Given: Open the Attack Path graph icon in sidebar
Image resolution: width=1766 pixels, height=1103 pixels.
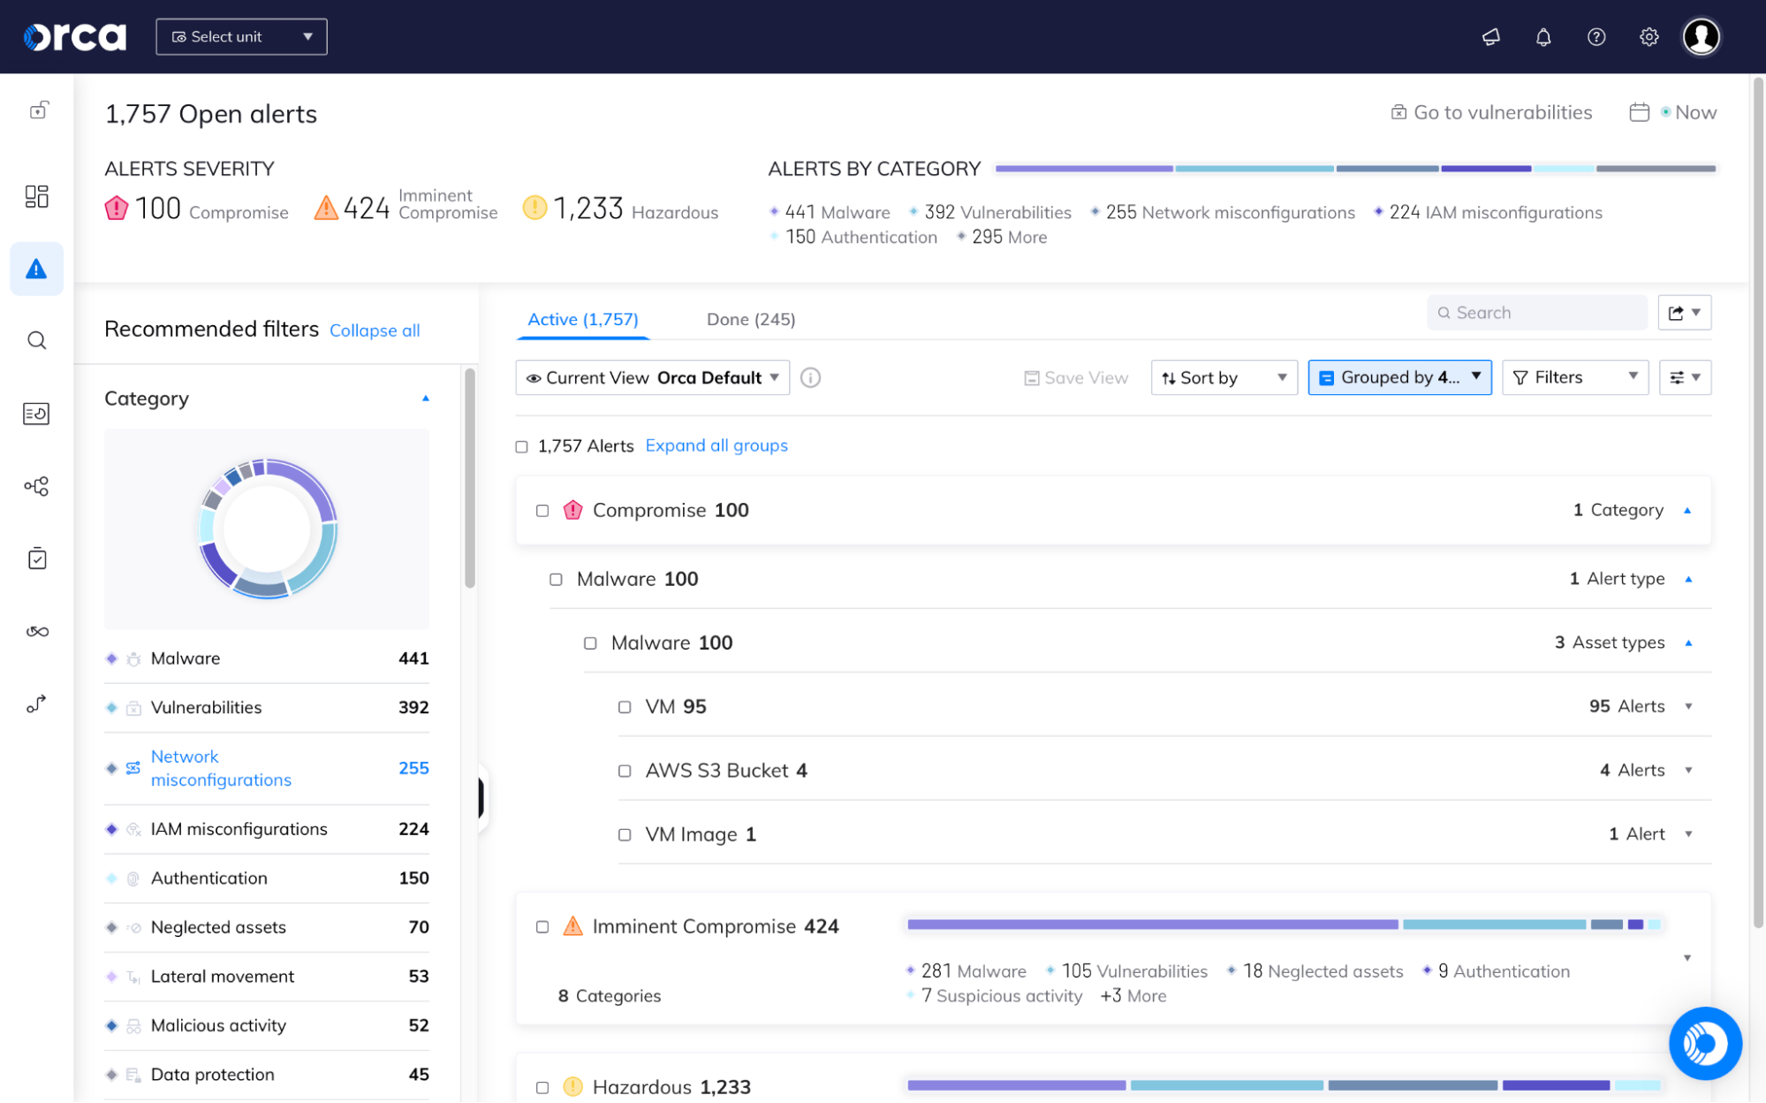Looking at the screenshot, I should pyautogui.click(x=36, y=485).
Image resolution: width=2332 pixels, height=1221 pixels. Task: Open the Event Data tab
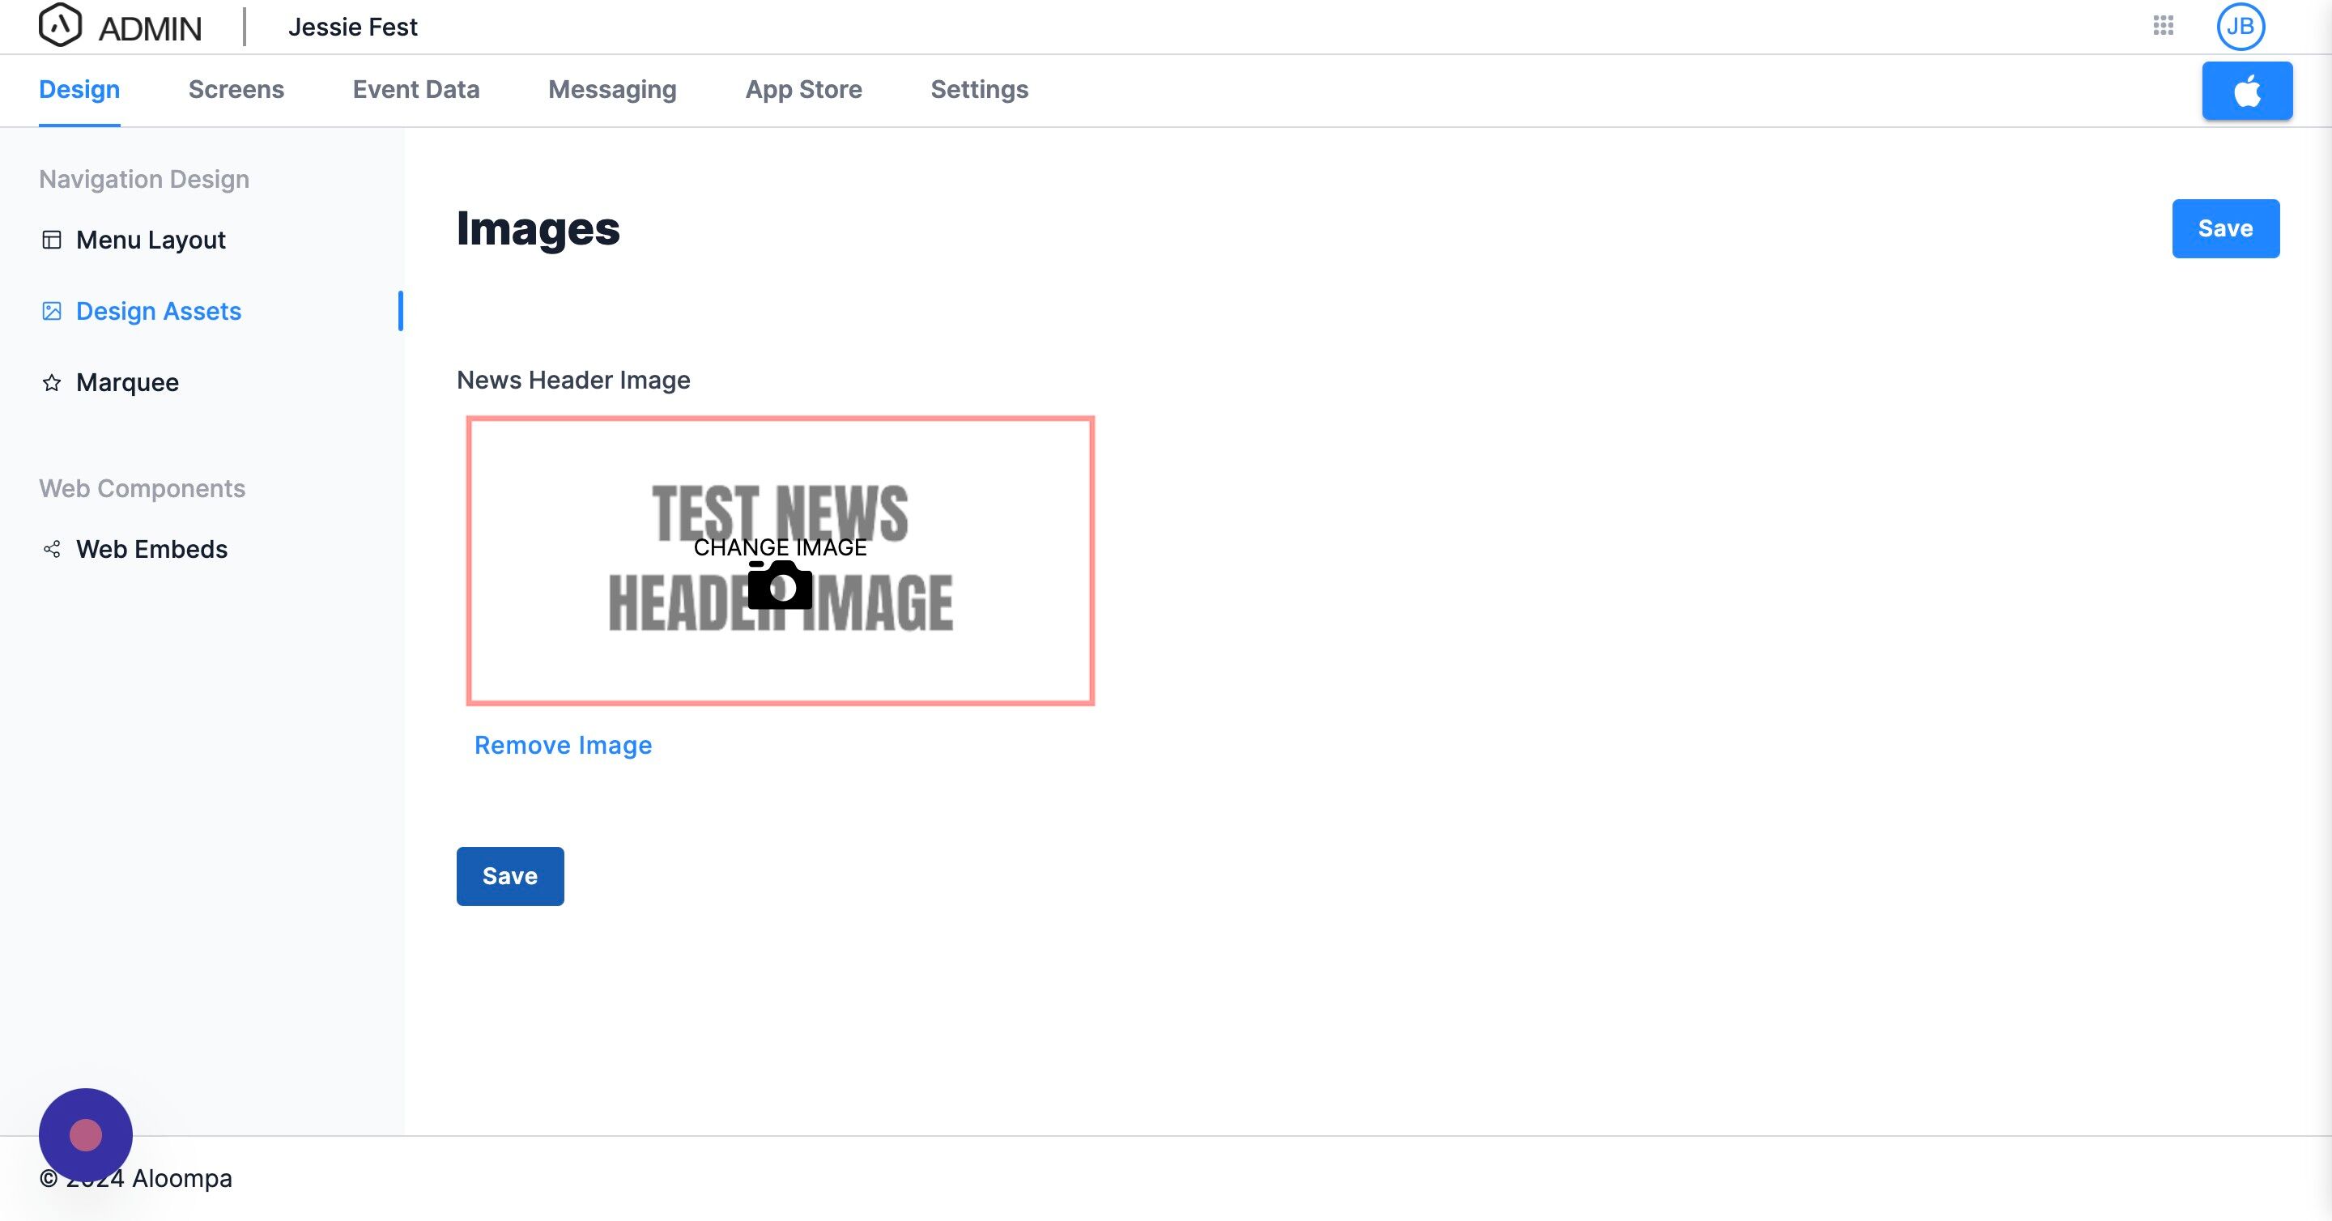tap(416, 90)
----
Leave out the images and copy all remaining data word for word.

Given: Open the Attack Path graph icon in sidebar
Image resolution: width=1766 pixels, height=1103 pixels.
Looking at the screenshot, I should pyautogui.click(x=36, y=485).
Image resolution: width=2332 pixels, height=1221 pixels. Task: Open the Event Data tab
tap(416, 90)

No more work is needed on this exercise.